In your copy, include every line of the listing below exactly but none of the pictures.

..............................

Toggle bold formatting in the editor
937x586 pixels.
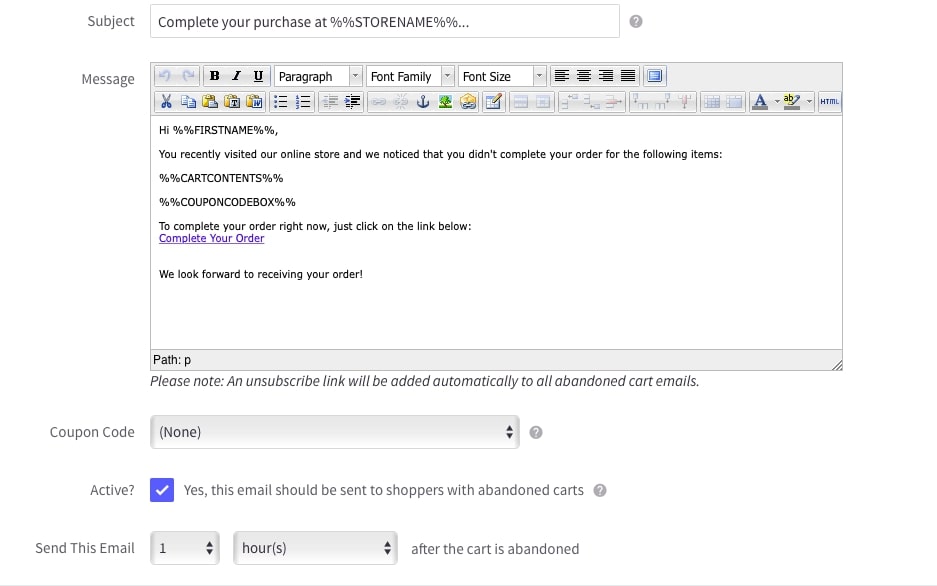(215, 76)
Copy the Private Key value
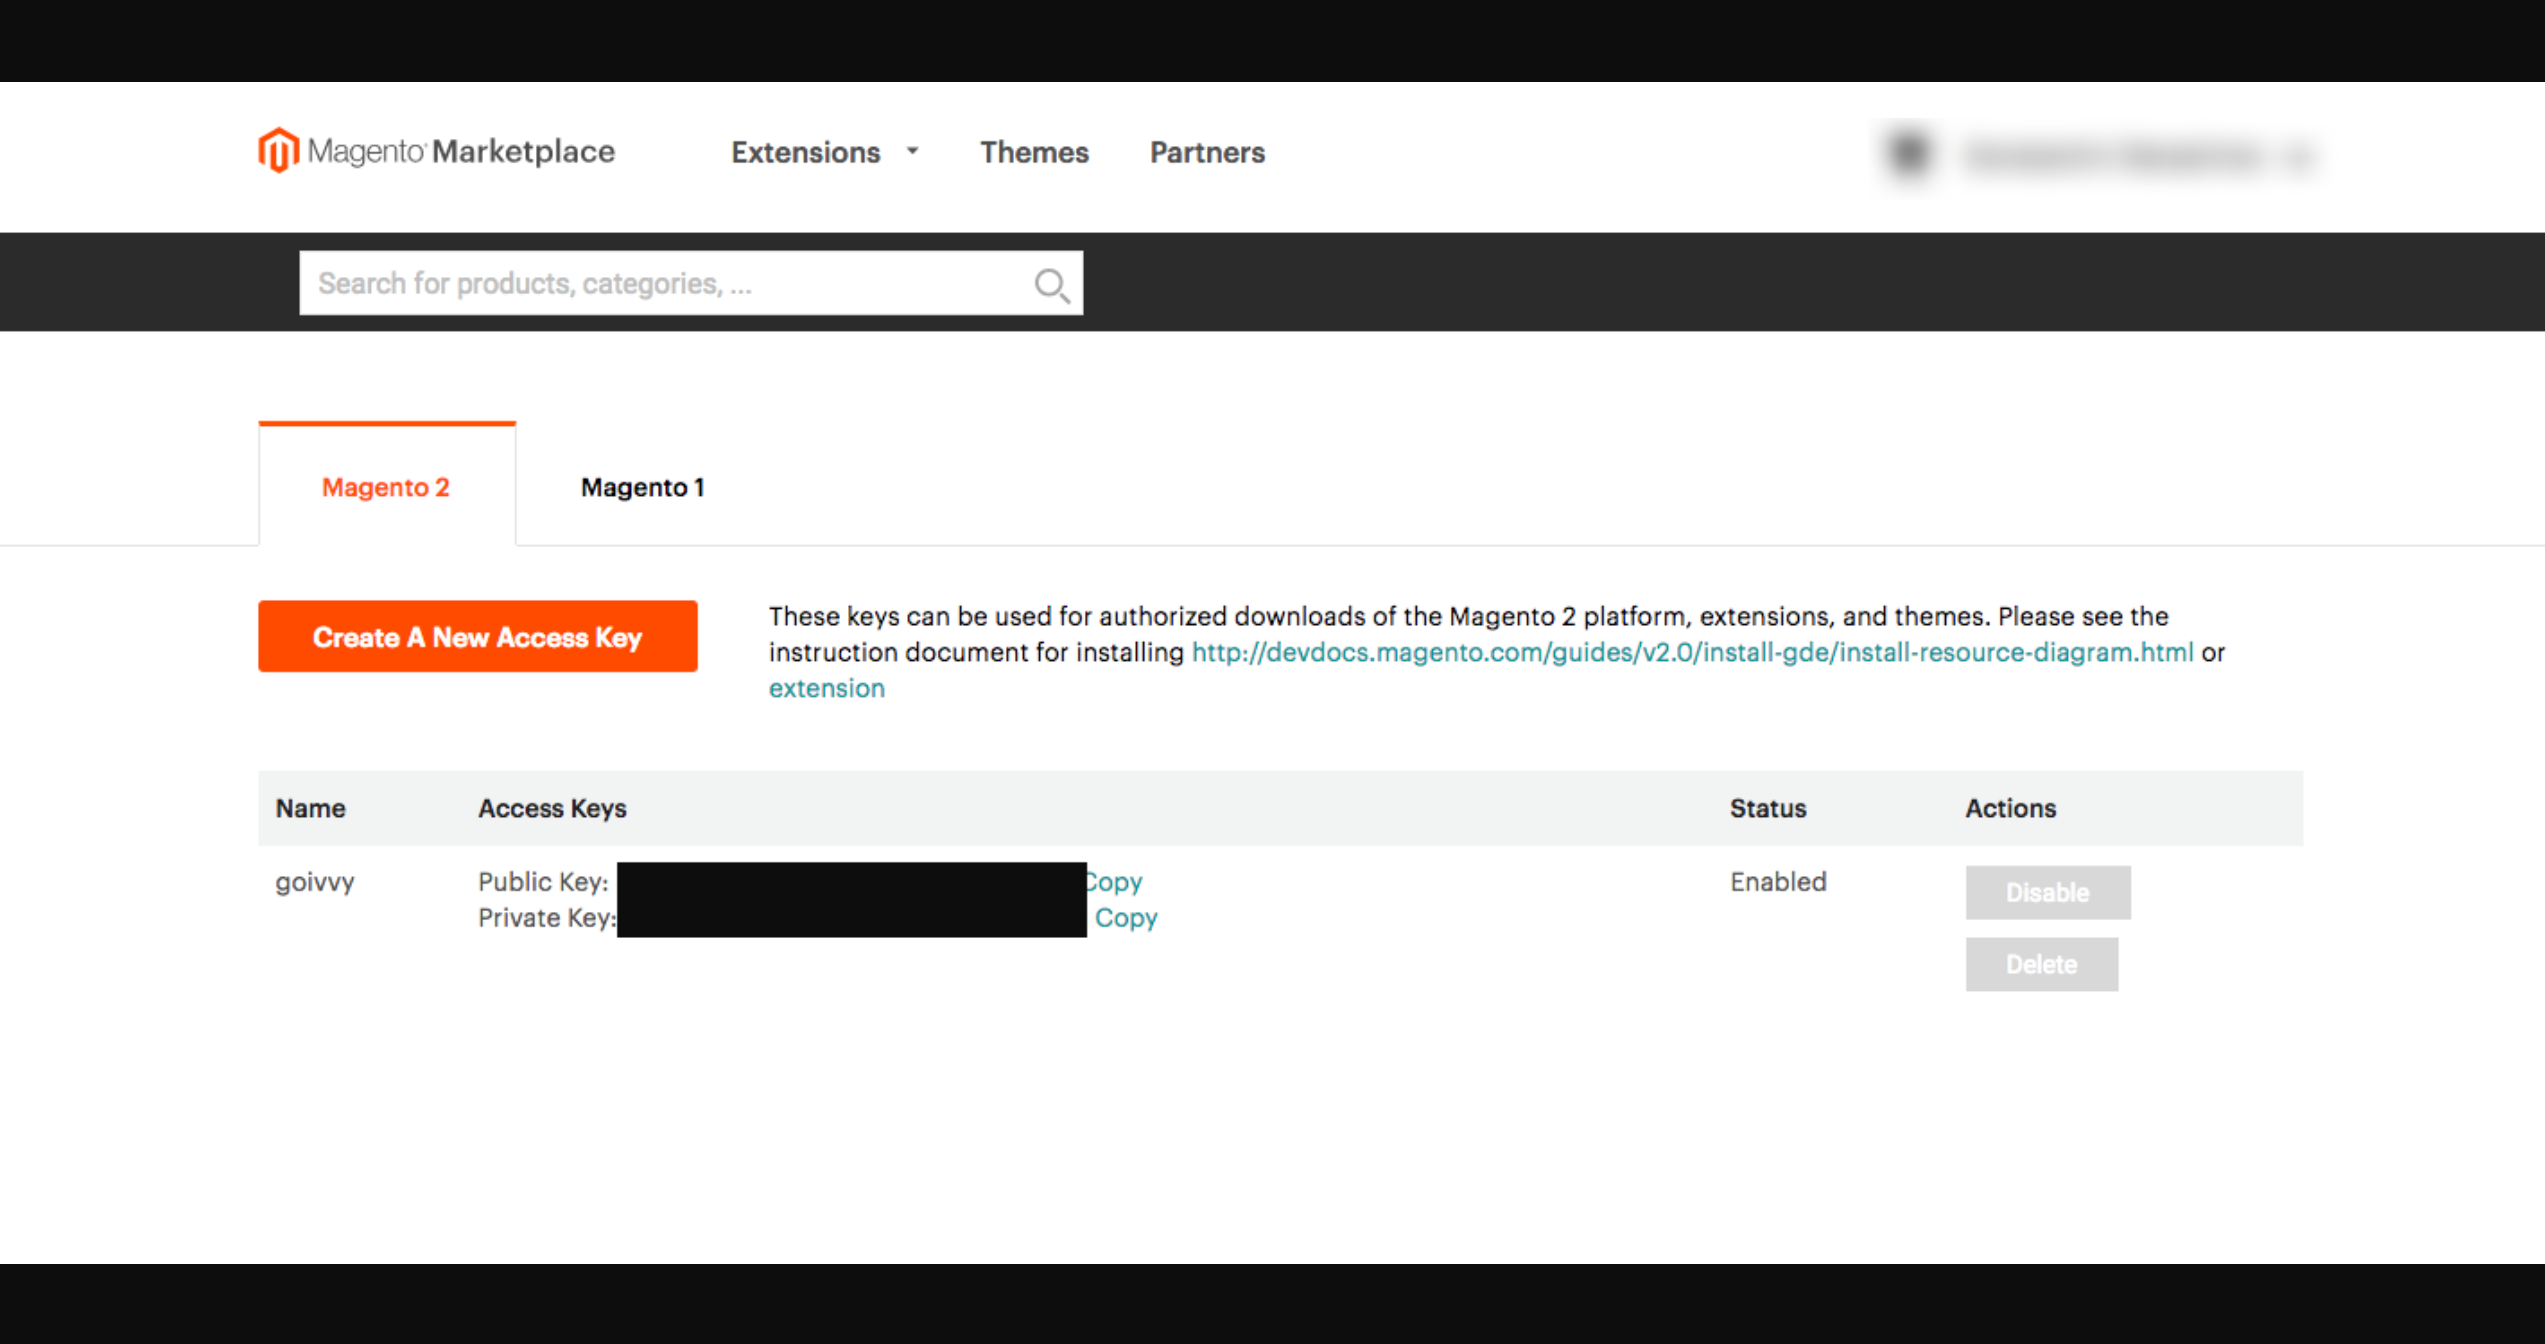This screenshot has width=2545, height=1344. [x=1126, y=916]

..............................

Problem solution -
Toggle bold formatting in the editor
937x586 pixels.
(215, 76)
Copy the Private Key value
This screenshot has width=2545, height=1344. [x=1126, y=916]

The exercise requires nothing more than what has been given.